Hakohen53: Do you have any more information as to where this shul is which your nephew found?
I believe minhag oberland is to make a bracha on teffillin. Also, we dip our finger in the wine at the seder by bdomai’e chayee and of course wear a hoibel when wearing a kittel.
Does anyone know if using a vimpel instead of a gartel is minhag oberland or only a yekkishe minhag?November 16, 2015 11:04 pm at 11:04 pm #1113153
I’m sorry but I don’t know where in Yerushalayim that shul was located. Batei Ungaren, I believe, is in Meah Shearim to the left of Rechov Meah Shearim where the offices of the Kollel Shomrei Hachomos, the Hungarian Reb Meir Bal Hanes that was established by the K’sav Sofer and Talmidei Ch’sam Sofer. we also dip our finger by domayich chayee, but we use the pinky. I don’t know of any oberlan minhag to have a vimpel. I believe it is exclusive to the yekkes, although I don’t believe they use it as a gartel. And of course, we wear the hoibel, which by the way can be purchased from the wife of the famed mohel Reb Yitzchok Aron Fischer. By the way, although my father did not, there are many oberlander that wear the kittel and hoibel also on Hoshana Rabbah.November 16, 2015 11:09 pm at 11:09 pm #1113154CTLAWYERParticipant
Re: Wimpel instead of Gartel
Is this for use on sifrei torah, not on male adults?

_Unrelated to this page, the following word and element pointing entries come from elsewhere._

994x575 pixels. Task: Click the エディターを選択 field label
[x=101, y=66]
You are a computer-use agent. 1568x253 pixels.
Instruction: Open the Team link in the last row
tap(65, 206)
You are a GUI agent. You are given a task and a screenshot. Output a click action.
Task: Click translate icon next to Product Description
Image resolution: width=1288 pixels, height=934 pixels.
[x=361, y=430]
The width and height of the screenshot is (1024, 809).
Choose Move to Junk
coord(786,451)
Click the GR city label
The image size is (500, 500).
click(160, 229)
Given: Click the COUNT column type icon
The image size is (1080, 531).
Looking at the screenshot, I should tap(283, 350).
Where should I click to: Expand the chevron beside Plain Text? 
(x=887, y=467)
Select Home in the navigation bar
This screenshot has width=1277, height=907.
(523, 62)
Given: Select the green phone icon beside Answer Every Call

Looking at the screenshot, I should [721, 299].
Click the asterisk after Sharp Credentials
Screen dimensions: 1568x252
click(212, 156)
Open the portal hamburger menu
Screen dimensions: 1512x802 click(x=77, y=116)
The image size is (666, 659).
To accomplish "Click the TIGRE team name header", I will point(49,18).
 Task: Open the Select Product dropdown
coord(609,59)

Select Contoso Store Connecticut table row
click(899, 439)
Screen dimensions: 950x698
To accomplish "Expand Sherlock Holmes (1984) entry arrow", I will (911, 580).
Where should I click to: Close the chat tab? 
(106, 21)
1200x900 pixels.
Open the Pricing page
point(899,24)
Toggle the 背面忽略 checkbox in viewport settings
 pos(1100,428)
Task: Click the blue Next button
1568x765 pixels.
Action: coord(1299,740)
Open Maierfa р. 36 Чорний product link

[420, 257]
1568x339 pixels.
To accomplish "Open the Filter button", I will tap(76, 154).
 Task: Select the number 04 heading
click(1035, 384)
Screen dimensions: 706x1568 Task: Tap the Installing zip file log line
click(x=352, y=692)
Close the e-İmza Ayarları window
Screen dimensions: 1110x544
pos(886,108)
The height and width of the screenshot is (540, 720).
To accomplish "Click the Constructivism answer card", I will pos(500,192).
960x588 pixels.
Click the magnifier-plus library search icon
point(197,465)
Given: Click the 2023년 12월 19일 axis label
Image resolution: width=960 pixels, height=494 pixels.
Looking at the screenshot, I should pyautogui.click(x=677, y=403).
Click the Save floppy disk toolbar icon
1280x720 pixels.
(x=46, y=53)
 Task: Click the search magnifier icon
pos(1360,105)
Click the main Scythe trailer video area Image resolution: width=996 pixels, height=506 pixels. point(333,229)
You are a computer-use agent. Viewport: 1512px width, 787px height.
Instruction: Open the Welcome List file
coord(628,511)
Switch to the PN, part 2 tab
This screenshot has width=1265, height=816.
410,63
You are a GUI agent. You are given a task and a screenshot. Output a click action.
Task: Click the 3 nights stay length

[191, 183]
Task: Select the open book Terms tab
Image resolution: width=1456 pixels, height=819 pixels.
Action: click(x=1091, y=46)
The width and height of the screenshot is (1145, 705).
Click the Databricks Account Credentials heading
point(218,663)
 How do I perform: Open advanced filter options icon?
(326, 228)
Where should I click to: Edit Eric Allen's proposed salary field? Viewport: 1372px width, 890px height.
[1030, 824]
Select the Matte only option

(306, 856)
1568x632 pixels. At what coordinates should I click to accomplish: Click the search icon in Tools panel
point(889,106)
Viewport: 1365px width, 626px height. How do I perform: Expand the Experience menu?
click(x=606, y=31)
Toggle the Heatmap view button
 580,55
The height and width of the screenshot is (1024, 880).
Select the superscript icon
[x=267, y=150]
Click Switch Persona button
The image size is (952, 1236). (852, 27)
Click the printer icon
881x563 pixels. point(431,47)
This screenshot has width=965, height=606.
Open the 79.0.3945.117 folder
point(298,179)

My maternal side is Yekke and the Wimpelim from all the brisim have been cleaned, embroidered and used on sifrei torah for generations. I have two sifrei torah from the bungalow colony my grandparents owned decades ago. They are tied with the Wimpelim from my older brother and my Brisim.
No male on that side of the family ever wore a gartel to my knowledge. That’s for Chasidim.November 17, 2015 7:21 am at 7:21 am #1113155
I meant a gartel around the sefer torah, not around a person. The kind that can be found around most sifrei torah today.
We also use our pinky.
How can I get in touch with R’ Yitzchok Aron Fischer?November 17, 2015 9:53 pm at 9:53 pm #1113156
Mods, I hope this is permitted. Reb Yitzchok Aron Fischer is in Monsey.
Some people use their pointer finger because of “etzba Elokim hu”.
By the way, other minhag differences (I think) may be that Yekkes are not makpid to have the chuppa under the stars and will also march the chosson/kallah to the chuppa mother/father and mother/father. In oberland, if an oberlander yid would do that, the Rav would refuse to be mesader kiddushin. It had to be mother/mother and father/father. I don’t think an oberlander would make a chuppa in a shul either. If my memory serves me right, that was one of the tekanos that had been instituted by the Ch’sam Sofer to combat the maskilim. I haven’t seen the takanos in a long time so I don’t really remember them. I THINK they may include no choirs during davening (compare to yekkes) and that the bima must be in the middle of the shul (not in the front). These tekanos were pretty much universally accepted in oberland.